The knowledge gained from biomarker testing can help develop cancer prevention, diagnosis, and treatment strategies that specifically target a person’s cancer subtype.
Dramatic advances in molecular diagnostics and cancer research have led to a greater understanding of how cancers work at a cellular level. This knowledge is driving a new era in cancer care—precision oncology—where interventions and treatments are tailored to each patient’s disease characteristics.
Biomarker testing is an important part of precision oncology. Cancer biomarkers—the genes, proteins, or other mutations that can be tested for in cancer cells—reveal critical details about a person’s cancer.1 The knowledge gained from biomarker testing can help develop cancer prevention, diagnosis, and treatment strategies that specifically target a person’s cancer subtype. This could radically change prognoses and outcomes for many patients.2
Despite this progress, there is still a significant need to improve testing rates and physician utilization of this vital information. McKesson and The US Oncology Network (The Network), a network of more than 2500 independent, community-based providers supported by McKesson, are committed to helping solve the issues that create gaps in delivering precision oncology.
The use of biomarkers in cancer care is becoming more widespread, and today the National Comprehensive Cancer Network (NCCN) recommends patients with advanced or metastatic cancers have biomarker testing to help identify the most effective therapies.3 Consequently, McKesson has made a strong commitment to improving testing access by implementing many innovative technology solutions over the past 2 years, resulting in comprehensive testing rates nearly doubling across The Network.
Following are a few of the technological advancements that have been key to that success:
Although it is well known molecular diagnostics are underutilized, that is only part of the problem. Study results show that when patients are tested, they may still not receive appropriate targeted treatments.4 There are various reasons for patients not receiving precision oncology therapies. For instance, the testing process can be lengthy, and obtaining results can take several weeks. Once results are available, there are often delays in uploading them into the EHR, and provider access to the information is further delayed. With anxious patients eager to start treatment, chemotherapy is sometimes initiated prior to biomarker result availability, rather than initiating treatment on the targeted therapy for their cancer. Consequently, it is critical not only to improve testing rates but to streamline access to the results. McKesson’s precision medicine team is working on a solution by integrating laboratory results directly into structured fields in the medical record, along with alerts to notify the physician when comprehensive biomarker testing is appropriate based on NCCN guidelines. We are collaborating with several national labs to import results directly into the EHR, which will then feed into clinical decision tools at the point of care when a physician is making a therapy decision. By doing this, access to biomarker test results can be shortened by 7 to 12 days, giving patients a better chance of starting on the right therapy at the right time.

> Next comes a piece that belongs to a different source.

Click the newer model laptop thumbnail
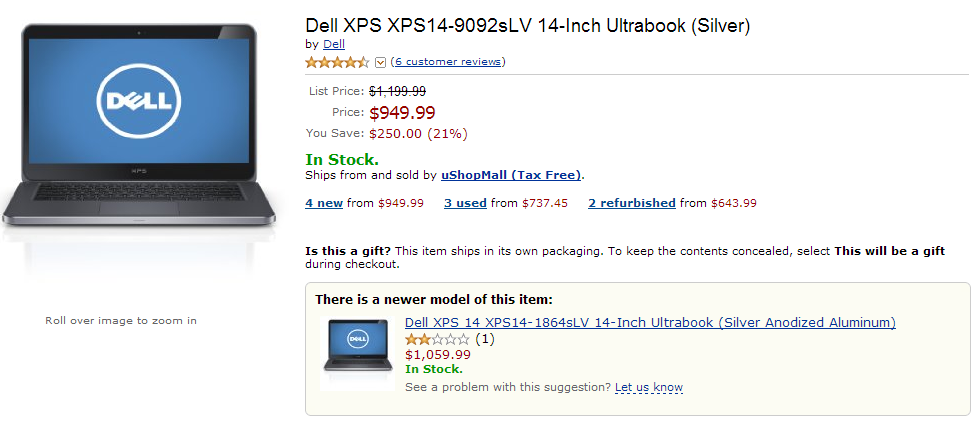Viewport: 978px width, 422px height. point(357,350)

It is important to acknowledge not everyone has an equal opportunity to prevent cancer, discover it early, and receive appropriate treatment and follow-up care.5 To equalize the playing field, it is essential to understand patients’ needs and potential social drivers of health, and technology can play a critical role in achieving that goal.
McKesson has developed several strategies empowered by advanced technologies that have been adopted across The Network. For instance, the company has integrated the NCCN Distress Screening Tool into its iKnowMed EHR with a dashboard that enables the care team to review the patient’s results and act on the various needs that are identified. Eventually, McKesson will be able to stratify quality measure data by health-related social needs and barriers to care in order to better target patient outreach and connection to community-based resources, enabling improved access to care. Understanding these dynamics as they relate to appropriate biomarker testing will bolster a practice’s ability to impact access to testing, adherence to treatment, and optimized patient care.

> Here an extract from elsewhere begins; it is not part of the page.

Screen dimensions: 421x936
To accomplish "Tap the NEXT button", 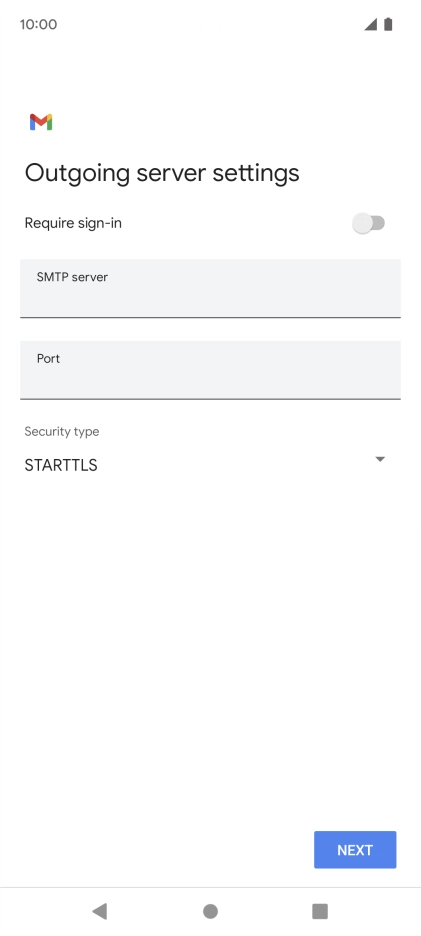I will (355, 849).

McKesson is encouraged to see the willingness of CMS to incorporate into policy quality measures related to biomarker testing and targeted therapy usage. However, we know the issues surrounding biomarker testing cannot be solved in a vacuum. Collaboration is the key.
Over the past several years, McKesson has forged a strong relationship with the American Society of Clinical Oncology (ASCO) to address quality measurement that is meaningful and impactful to patient care. For instance, we collaborated with ASCO to provide direction to CMS on which measures should be included in the Advancing Cancer Care MIPS Value Pathway (MVP). A key measure that was included in the Advancing Cancer Care MVP as a result is PIMSH13: Mutation Testing for Stage IV Lung Cancer Completed Prior to the Start of Targeted Therapy. The more we can use our collective voices to steer these regulatory programs in the right direction, the better the reporting programs become and the more useful the data will be as far as improving care.
We hope these initiatives are only the beginning of many future collaborations among different organizations to advance cancer care, increase biomarker testing rates, and bring targeted therapies to the forefront of cancer care. While great progress has been made, more stakeholders must work together to help achieve better equity in cancer care to deliver improved outcomes for all. Normalizing testing so it becomes the standard of care, not the exception, would be a gigantic step forward in ensuring more patients can realize the benefits and the promise precision oncology offers.
Erin Crum, MPH, is senior director of quality strategy and innovation, McKesson and The US Oncology Network, and Regina Murphy, MBA, is vice president of precision medicine, The US Oncology Network.